ASSIGNMENT> Filter the records below for the word "menu". Copy each line that holds it.

DATA PROVIDED>
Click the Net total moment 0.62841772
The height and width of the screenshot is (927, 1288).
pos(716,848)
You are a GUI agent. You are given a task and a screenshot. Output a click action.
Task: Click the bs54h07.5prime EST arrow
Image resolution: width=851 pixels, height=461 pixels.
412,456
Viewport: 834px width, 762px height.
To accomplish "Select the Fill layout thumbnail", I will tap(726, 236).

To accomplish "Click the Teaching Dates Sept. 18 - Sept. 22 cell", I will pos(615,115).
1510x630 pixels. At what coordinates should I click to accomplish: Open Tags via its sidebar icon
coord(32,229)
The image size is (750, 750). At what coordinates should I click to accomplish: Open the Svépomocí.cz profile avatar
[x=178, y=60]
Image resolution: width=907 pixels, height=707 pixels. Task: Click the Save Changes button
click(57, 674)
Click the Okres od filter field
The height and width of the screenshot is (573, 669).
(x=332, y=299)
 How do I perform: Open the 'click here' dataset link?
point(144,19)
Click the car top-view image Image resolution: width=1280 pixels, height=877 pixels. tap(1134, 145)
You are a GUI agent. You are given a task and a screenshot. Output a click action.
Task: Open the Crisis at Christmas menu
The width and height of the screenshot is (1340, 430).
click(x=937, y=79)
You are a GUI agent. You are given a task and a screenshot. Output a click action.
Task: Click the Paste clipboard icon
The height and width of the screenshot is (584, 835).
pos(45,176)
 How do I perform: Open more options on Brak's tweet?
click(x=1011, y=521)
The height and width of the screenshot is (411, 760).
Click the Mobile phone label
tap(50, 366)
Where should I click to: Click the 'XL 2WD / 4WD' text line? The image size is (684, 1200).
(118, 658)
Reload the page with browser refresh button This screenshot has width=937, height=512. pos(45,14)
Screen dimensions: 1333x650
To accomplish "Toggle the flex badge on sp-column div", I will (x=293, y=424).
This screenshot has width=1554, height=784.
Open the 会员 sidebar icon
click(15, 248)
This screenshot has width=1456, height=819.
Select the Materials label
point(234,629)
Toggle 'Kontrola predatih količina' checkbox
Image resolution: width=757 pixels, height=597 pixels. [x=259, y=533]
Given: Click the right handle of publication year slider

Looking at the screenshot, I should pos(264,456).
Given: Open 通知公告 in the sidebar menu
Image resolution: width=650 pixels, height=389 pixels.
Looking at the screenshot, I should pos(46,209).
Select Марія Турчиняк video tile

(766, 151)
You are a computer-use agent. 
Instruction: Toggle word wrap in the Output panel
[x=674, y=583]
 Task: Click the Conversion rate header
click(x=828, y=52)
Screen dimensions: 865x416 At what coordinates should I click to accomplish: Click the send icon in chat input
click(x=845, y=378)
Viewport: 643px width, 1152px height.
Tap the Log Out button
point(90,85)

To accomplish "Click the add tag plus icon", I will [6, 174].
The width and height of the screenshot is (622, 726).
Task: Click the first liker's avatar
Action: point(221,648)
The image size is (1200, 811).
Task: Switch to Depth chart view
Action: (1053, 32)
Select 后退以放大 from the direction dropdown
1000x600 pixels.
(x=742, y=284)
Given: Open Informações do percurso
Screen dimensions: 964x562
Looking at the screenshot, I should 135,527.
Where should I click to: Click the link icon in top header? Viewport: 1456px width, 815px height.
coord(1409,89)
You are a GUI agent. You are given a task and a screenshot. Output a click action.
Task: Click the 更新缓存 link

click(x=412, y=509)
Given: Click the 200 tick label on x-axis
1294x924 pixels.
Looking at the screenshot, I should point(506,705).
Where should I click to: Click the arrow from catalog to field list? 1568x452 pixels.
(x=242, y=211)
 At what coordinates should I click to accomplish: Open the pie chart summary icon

SOLUTION TO THIS PROBLEM>
Task: Open the Crisis at Christmas menu
Given: Open 通知公告 in the sidebar menu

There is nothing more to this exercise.